本文 ::
#####

祖父は自分でこの危機を乗り切ってくれたのでした。
誰もが祖父の生命力の強さに驚いた出来事でした。
それは余命数日を宣告した医師本人もです。
 
それから、半年と半月。
穏やかにそして静かに眠るように祖父は逝ったそうです。
母たちは祖父の最期に間に合わなかったとのことでしたが、
グループホーム職員の方に看取っていただきました。
そしてたくさんたくさん、祖父のために泣いてくださったとのことでした。
 
9月に私が見た祖父の顔は、
苦しみのあまり、眉間に深いシワが出来ていました。
危篤を脱した後に訪れた時も、その深いシワは残っていて、
眠る祖父の顔に手を当てては「シワがなくなりますように」って母と眉間を撫でていました。
最期の祖父の顔には、そのシワが見られませんでした。
もちろん、全くというわけではありませんが、本当に穏やかな顔でした。
そして、大雨の中はじまった湯灌の日、祖父の棺が葬儀場へ運ばれる時には
それまでの雨が嘘のように晴れ渡り、キレイな夕焼けさえ見られるほどでした。
翌日の葬儀・告別式も、その時間だけ風も少なく、穏やかな天候で。
祖父は晴れ男だったのかもしれないね・・・なんて親族一同で話したのを覚えています。

#####

入力データ ::
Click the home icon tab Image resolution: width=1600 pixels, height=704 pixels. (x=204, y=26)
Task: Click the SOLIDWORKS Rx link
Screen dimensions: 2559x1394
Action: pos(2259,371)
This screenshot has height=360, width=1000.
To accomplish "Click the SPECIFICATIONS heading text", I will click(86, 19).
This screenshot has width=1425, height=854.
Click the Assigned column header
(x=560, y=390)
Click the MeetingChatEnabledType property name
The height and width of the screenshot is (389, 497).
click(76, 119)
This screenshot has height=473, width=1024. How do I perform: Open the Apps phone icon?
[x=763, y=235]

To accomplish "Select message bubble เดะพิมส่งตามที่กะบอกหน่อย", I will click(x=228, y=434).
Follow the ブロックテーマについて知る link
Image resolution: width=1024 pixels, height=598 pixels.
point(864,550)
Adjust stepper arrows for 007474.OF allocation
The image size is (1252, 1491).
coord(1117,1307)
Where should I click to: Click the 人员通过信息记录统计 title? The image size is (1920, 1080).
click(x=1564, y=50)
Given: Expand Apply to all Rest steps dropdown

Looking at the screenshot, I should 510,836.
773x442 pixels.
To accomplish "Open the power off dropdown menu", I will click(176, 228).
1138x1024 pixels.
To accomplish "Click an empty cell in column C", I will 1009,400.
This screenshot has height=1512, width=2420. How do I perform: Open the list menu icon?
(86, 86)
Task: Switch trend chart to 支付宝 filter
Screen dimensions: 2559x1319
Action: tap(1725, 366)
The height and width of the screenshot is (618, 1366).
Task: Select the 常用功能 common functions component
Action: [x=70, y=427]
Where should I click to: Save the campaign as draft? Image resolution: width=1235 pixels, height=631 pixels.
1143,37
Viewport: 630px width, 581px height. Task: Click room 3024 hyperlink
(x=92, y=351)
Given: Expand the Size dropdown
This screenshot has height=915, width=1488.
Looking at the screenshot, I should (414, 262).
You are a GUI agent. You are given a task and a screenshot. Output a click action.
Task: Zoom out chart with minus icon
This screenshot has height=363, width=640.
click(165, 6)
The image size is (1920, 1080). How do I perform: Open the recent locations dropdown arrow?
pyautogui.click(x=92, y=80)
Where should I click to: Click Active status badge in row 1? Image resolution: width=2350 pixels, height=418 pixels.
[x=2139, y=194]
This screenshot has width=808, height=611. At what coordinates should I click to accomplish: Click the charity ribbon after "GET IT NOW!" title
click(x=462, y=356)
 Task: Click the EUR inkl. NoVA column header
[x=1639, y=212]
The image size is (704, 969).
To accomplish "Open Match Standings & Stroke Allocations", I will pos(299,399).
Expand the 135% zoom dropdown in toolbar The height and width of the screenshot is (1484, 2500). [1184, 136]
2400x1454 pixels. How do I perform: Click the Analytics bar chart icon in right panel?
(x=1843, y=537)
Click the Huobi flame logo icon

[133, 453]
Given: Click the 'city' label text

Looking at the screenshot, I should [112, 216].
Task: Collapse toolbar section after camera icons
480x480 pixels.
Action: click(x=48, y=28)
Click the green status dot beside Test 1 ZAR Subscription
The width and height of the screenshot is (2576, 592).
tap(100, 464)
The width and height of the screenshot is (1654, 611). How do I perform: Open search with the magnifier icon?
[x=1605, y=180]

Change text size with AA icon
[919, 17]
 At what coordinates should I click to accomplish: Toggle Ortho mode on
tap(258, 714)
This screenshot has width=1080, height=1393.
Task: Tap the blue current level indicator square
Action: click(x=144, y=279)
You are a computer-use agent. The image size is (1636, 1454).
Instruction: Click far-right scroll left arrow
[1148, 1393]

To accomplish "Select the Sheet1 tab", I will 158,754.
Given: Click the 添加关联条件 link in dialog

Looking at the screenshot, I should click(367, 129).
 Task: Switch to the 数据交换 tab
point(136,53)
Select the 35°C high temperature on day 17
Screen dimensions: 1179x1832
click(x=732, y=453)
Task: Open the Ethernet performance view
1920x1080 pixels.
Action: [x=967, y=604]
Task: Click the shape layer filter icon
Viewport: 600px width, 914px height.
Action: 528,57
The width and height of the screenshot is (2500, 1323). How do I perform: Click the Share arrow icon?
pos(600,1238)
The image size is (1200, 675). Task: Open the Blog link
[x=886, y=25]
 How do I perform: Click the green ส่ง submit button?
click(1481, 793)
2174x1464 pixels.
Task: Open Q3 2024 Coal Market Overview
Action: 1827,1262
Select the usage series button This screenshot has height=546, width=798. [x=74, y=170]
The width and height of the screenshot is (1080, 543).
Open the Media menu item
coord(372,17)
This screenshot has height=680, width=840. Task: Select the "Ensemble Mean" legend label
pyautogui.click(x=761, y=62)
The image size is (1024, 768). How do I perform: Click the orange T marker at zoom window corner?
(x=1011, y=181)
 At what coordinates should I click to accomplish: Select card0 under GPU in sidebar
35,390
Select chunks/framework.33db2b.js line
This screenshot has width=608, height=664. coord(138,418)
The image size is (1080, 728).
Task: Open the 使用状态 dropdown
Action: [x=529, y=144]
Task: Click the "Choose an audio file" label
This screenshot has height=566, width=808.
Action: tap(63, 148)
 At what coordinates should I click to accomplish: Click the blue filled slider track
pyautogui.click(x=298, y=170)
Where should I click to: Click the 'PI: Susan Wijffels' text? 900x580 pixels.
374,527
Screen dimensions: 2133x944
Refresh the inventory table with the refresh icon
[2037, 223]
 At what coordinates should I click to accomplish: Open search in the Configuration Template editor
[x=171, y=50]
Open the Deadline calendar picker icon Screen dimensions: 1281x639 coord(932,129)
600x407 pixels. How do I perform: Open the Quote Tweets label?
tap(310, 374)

#####

課題一覧 ::
A – 本文によると、祖父の最期を看取ったのは誰ですか。
B – 入力データの先頭の行から「point(864,550)」を含む行までを、JSONの文字列リストに変換してください。1行を1つの文字列とし、空行は除いてください。

解答 ::
A – グループホームの職員の方です。

B –
[
  "Click the home icon tab Image resolution: width=1600 pixels, height=704 pixels. (x=204, y=26)",
  "Task: Click the SOLIDWORKS Rx link",
  "Screen dimensions: 2559x1394",
  "Action: pos(2259,371)",
  "This screenshot has height=360, width=1000.",
  "To accomplish \"Click the SPECIFICATIONS heading text\", I will click(86, 19).",
  "This screenshot has width=1425, height=854.",
  "Click the Assigned column header",
  "(x=560, y=390)",
  "Click the MeetingChatEnabledType property name",
  "The height and width of the screenshot is (389, 497).",
  "click(76, 119)",
  "This screenshot has height=473, width=1024. How do I perform: Open the Apps phone icon?",
  "[x=763, y=235]",
  "To accomplish \"Select message bubble เดะพิมส่งตามที่กะบอกหน่อย\", I will click(x=228, y=434).",
  "Follow the ブロックテーマについて知る link",
  "Image resolution: width=1024 pixels, height=598 pixels.",
  "point(864,550)"
]